_EXCERPT TO READ_.
===

One third of the way into the current season and it is the pitchers who have held the upper hand, with OPS declining by over 4% from the same period a year ago. Of course, one year ago everyone was trying to adjust to the new timing rules, and it was the batters who evidently had the easier time doing so, pushing up OPS for the first third of the 2023 season by over 4% from the same period the year before. More on offensive trends and adjustments to rule changes are after the jump.
Those whipsaw changes in OPS for the first third of the past two seasons leave us pretty much where we were before last season’s rule changes, with OPS in the doldrums, at levels not seen since the early 1990s. Those results are depicted in the chart below, with OPS results for March, April and May for the seasons of the modern era.
OPS has declined by fully 100 points from an all-time high at the beginning of this century to where we are today. That decline, though, has yielded OPS results today that are similar to those for most of the post-WWII years of the 20th century. However, the same can’t be said of OBP and SLG, the two components of OPS. Here’s the same chart for OBP.
After the offensive explosion of the late 1990s and early 2000s, OBP moved down 20 points from 2009 (.337) to 2013 (.317), and has remained in the .310 to .320 range since then. OBP that low was last seen in the 1960s and early 1970s, and before that only in the deadball era before 1920. Here’s the same chart for SLG.
SLG varies in a much wider range than OBP, so this chart looks very much like the chart for OPS. SLG has definitely fallen off from levels of the early 2000s but is still at or above levels seen for most of the seasons before then. Keeping SLG at its current “high” levels is the trend towards more extra-base hits and, especially, home runs. Here’s that chart.

===

_RECORDS PROVIDED_.
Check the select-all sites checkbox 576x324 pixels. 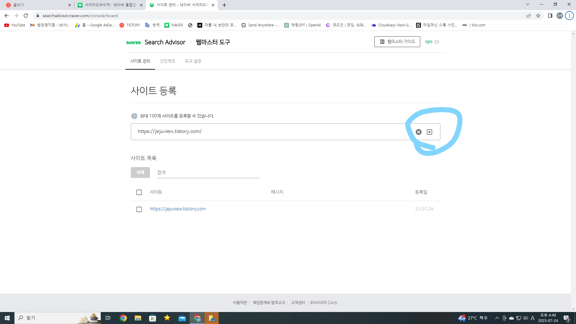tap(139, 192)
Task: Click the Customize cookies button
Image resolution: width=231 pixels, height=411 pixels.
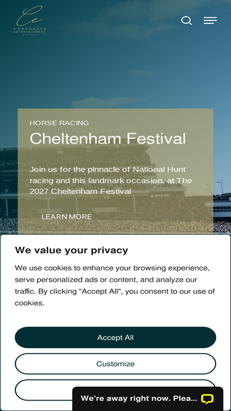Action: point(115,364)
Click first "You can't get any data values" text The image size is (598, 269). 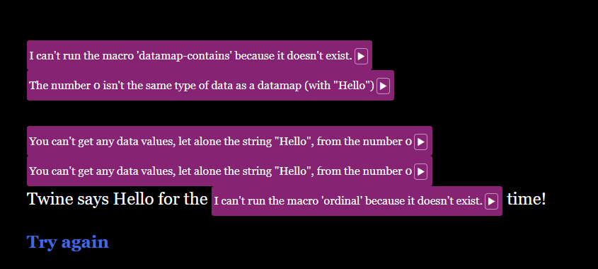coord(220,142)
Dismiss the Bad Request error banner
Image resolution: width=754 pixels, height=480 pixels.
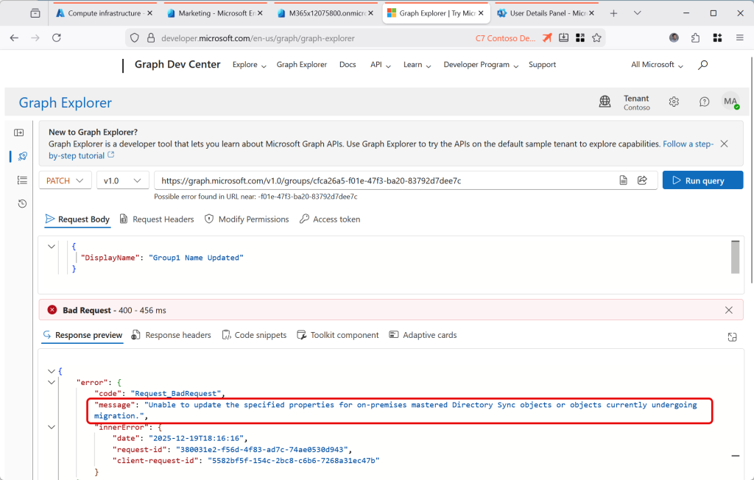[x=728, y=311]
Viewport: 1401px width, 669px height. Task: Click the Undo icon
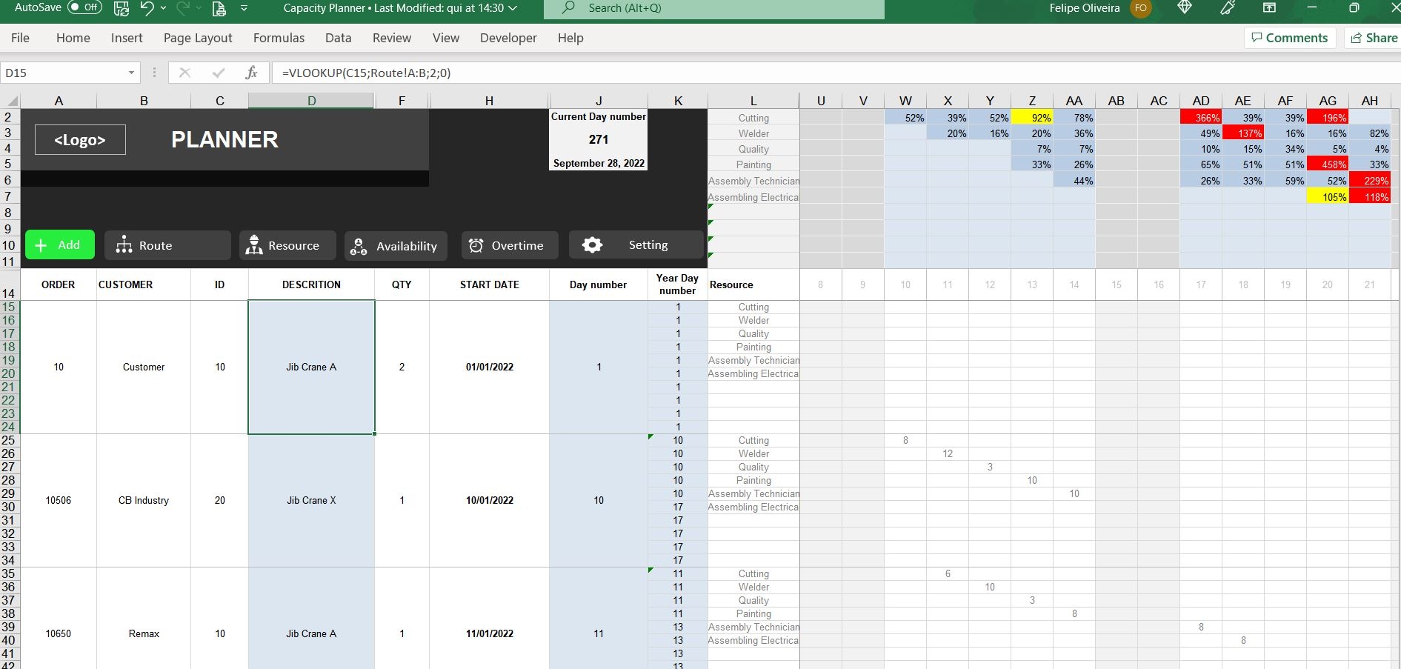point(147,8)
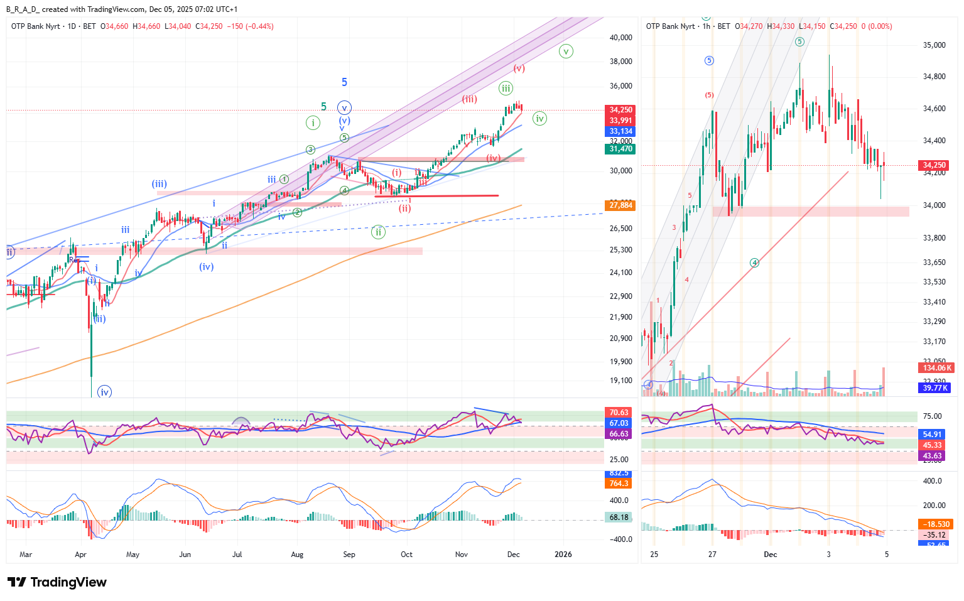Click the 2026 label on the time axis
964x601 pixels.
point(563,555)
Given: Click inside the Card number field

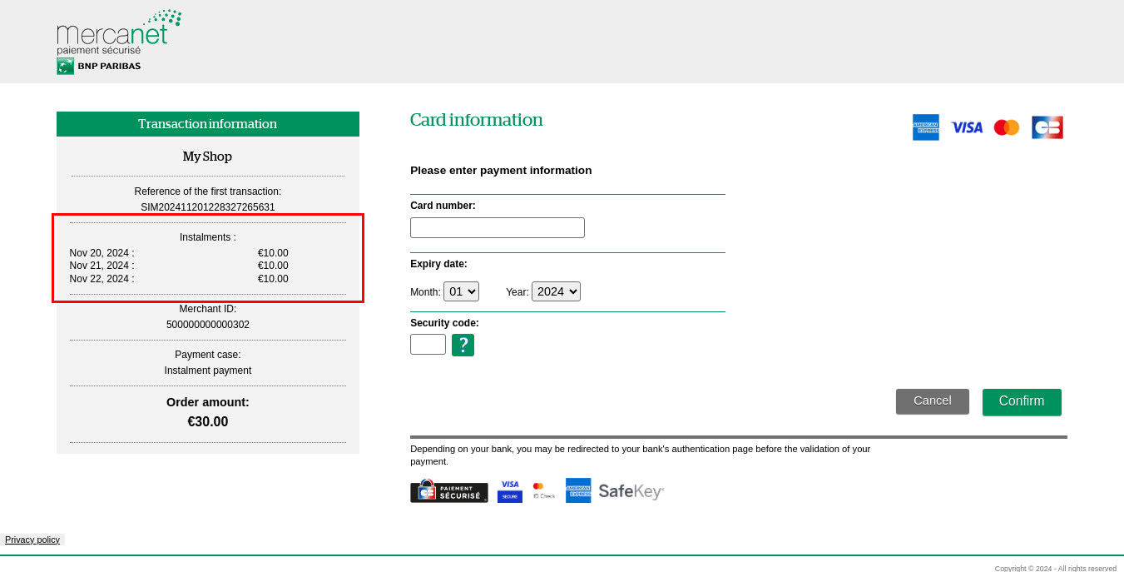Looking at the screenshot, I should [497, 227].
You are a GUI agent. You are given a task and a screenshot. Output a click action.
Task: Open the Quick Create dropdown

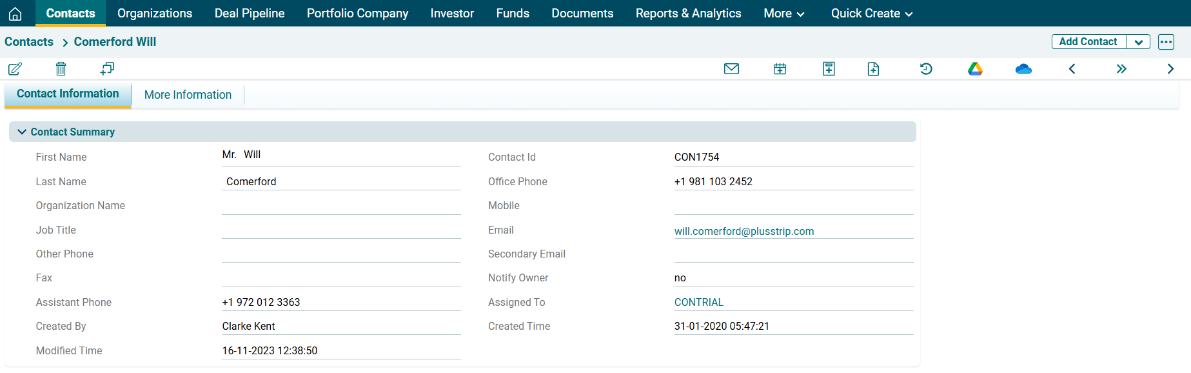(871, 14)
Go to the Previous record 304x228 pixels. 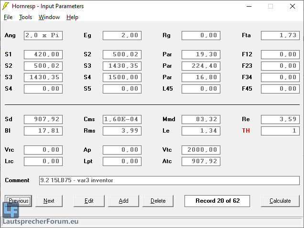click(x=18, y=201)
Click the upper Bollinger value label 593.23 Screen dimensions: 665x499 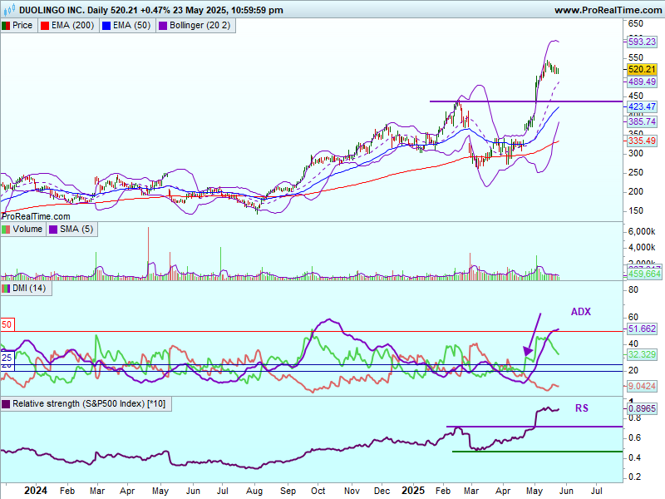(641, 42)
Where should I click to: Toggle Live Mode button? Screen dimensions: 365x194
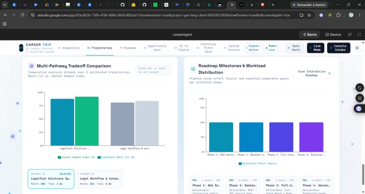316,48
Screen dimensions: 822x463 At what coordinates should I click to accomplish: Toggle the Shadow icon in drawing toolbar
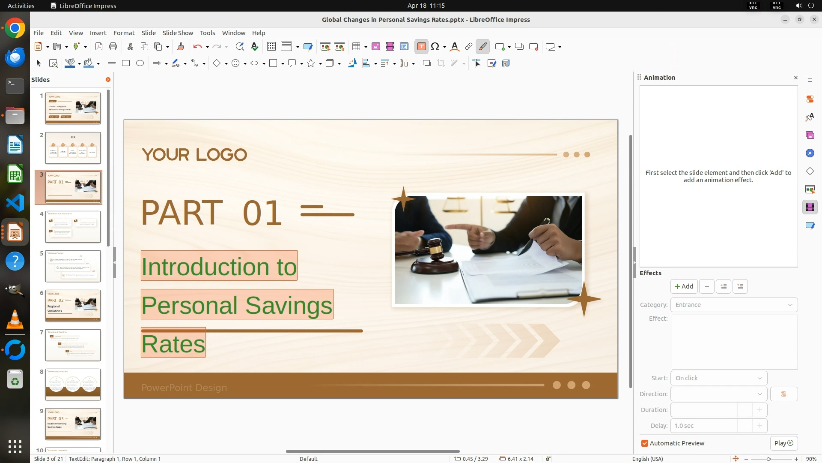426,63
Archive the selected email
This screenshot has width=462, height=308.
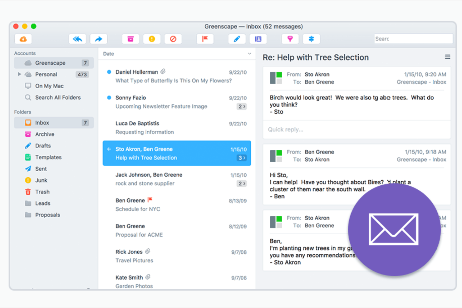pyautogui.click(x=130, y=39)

===

_PROMPT 1_. Condense the paragraph in the piece on batting trends that begins "After the offensive explosion" into a short bulleted list that keeps its main facts.
_PROMPT 2_. Please reproduce the piece on batting trends word for word, starting with "One third of" and going on through "the modern era.".

_COMPLETE OUTPUT 1_.
- After the offensive explosion of the late 1990s and early 2000s, OBP fell 20 points, from .337 in 2009 to .317 in 2013.
- Since then it has stayed in the .310 to .320 range.
- OBP that low was last seen in the 1960s and early 1970s.
- Before that, it was seen only in the deadball era before 1920.

_COMPLETE OUTPUT 2_.
One third of the way into the current season and it is the pitchers who have held the upper hand, with OPS declining by over 4% from the same period a year ago. Of course, one year ago everyone was trying to adjust to the new timing rules, and it was the batters who evidently had the easier time doing so, pushing up OPS for the first third of the 2023 season by over 4% from the same period the year before. More on offensive trends and adjustments to rule changes are after the jump.
Those whipsaw changes in OPS for the first third of the past two seasons leave us pretty much where we were before last season’s rule changes, with OPS in the doldrums, at levels not seen since the early 1990s. Those results are depicted in the chart below, with OPS results for March, April and May for the seasons of the modern era.